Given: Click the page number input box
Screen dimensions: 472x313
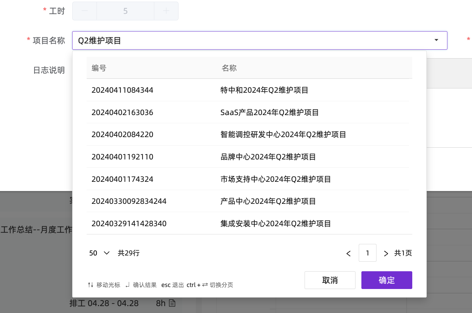Looking at the screenshot, I should [x=367, y=253].
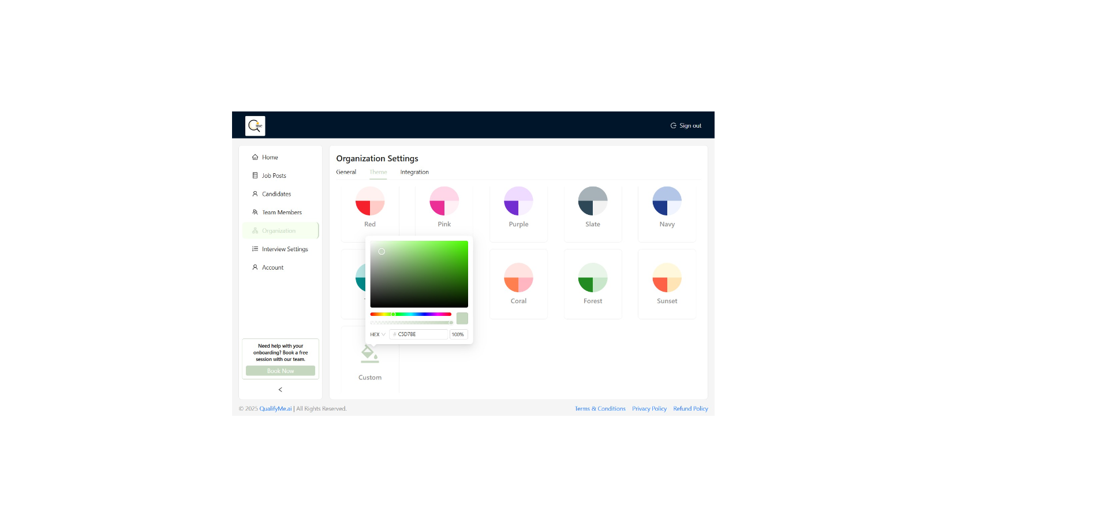
Task: Pick the Navy theme swatch
Action: 667,202
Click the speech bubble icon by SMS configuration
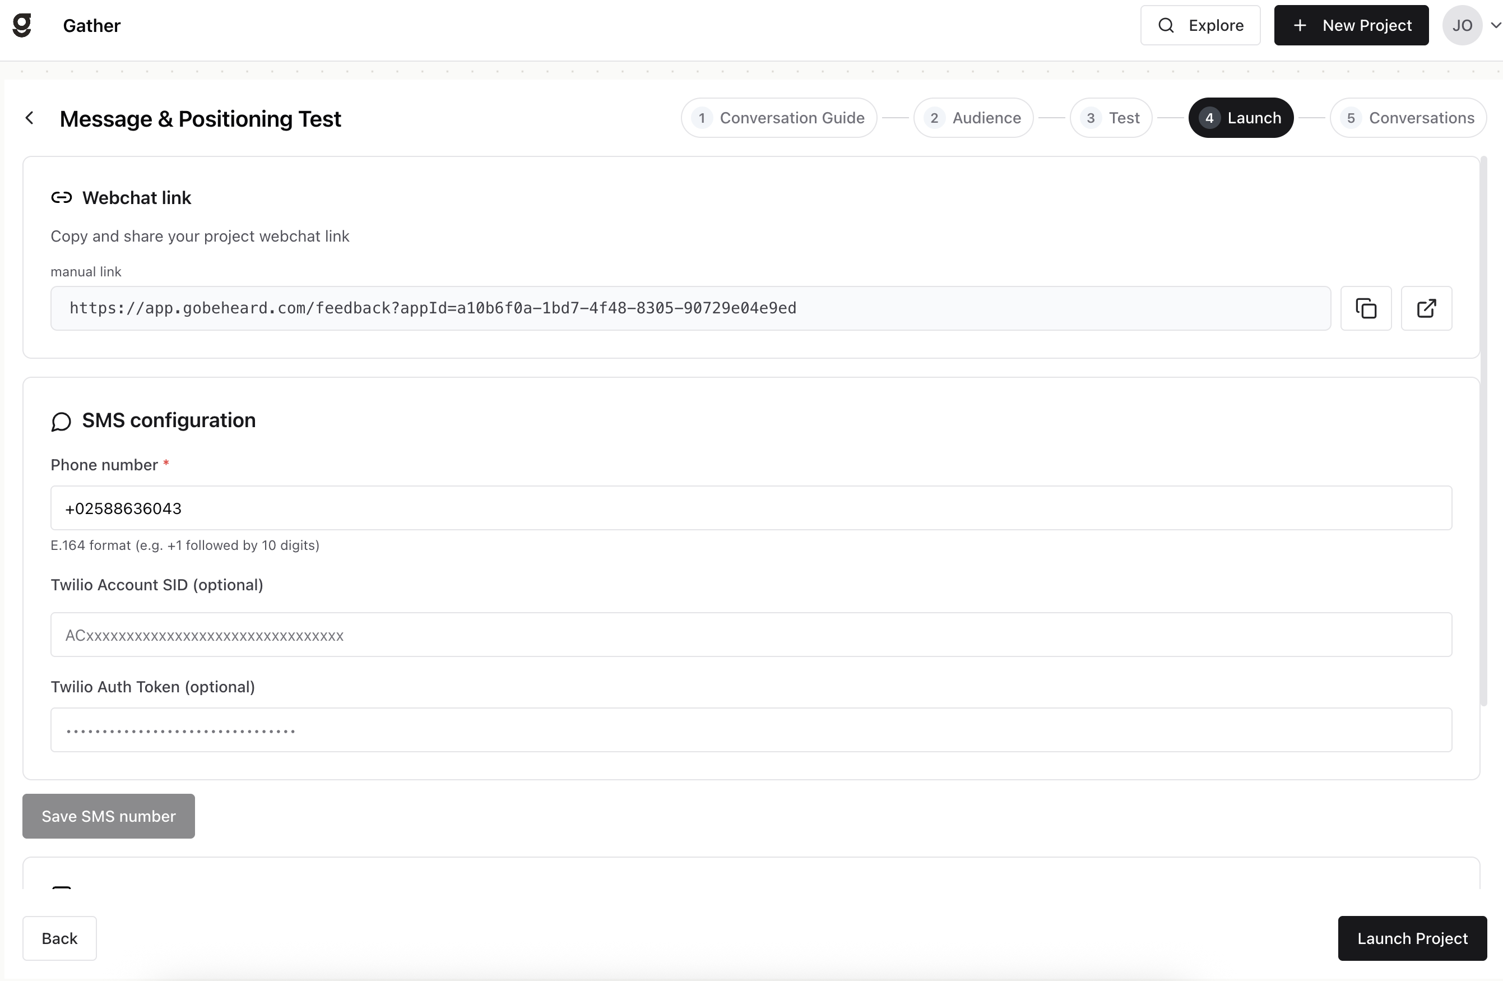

* **TASK DESCRIPTION**: Please report every line among the entries that includes "Click".

* **OUTPUT BELOW**:
Given: Click the page number input box
Click the speech bubble icon by SMS configuration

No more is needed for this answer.